Sunday, August 17, 2008

Terrorist Violence and Mental Illness

Dave Neiwert on Orcinus has an interesting post on right-wing violence and mental illness that I think can be extended to other forms of terrorism. His post is about the murder of the Arkansas Democratic Party chairman last week. He argues that despite the apparent mental illness of the perpetrator, political motivation also drove him to kill this man in particular. He writes:

Part of the problem is that we actually have seen this happen time after time after time: A mentally unstable person is inspired by hateful right-wing rhetoric to act out violently -- and yet because of that mental state, the matter is dismissed as idiosyncratic, just another "isolated incident." And over the months and years, these "isolated incidents" mount one after another.
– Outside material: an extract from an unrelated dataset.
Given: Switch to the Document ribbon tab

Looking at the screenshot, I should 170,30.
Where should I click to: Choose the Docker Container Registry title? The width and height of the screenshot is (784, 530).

But simply ascribing these acts to mental illness is a cop-out. It fails to account for the gross irresponsibility of the people who employed the rhetoric that inspired the violent action in the first place, and their resulting moral culpability.


I commented on his post -

Thank you Dave, for pointing out how mentally unstable people can be vulnerable to this kind of hate-mongering - either through the media or through recruitment by a violent group. Recently, while I was visiting Israel, there were two terrorist attacks in Jerusalem. The first one, which occurred in early July, involved a Palestinian man taking a large bulldozer and rampaging along one of the main streets in central Jerusalem. Three people were killed and many injured. In Israel, this attack was taken by the police, the media, and by ordinary people to be a terrorist attack motivated by hostility towards Jews/Israelis - given the context of Israeli-Palestinian hostility and the history of Palestinian terrorism against Israelis. This was despite the fact that the man was a drug addict and had spent some time in jail for violence against a former Jewish girlfriend (whose child he fathered).

When I returned to the U.S. and was discussing this case with a friend, she referred to it not as a terrorist attack but as the attack of a mentally ill person - a conclusion which the American media had apparently made about this attack. I was very surprised to hear her say this (she is herself Jewish and pro-Israel so it wasn't motivated by her political beliefs).

And there was another attack of the same type the day I left the country, July 22 - another man used a mechanical digger to attack people on another main street. In this case he did not kill anyone, but injured about 20 people, including one man who lost his leg in the attack. This man lived in a Palestinian village that was known as supportive of Hamas, and his uncle was in an Israeli prison because he was a Hamas elected official from the West Bank. The assumption in Israel was also that his attack was politically motivated. Neither of these men was a member of any group (like Hamas itself, for example), and they had not been sent by any group.

For this latter reason, it seemed that some media outlets in the U.S. were unwilling to say that even the second attack was a terrorist attack. It seems to me that this involves a fundamental mistake - not all terrorism is committed by people involved in organized groups. Some terrorist attacks occur because of a mixture of personal motivation or instability and political inspiration - propaganda by the right wing in this country, or by Hamas in Palestine. Saying that someone with mental instability only acted because of that illness ignores the political context of the act.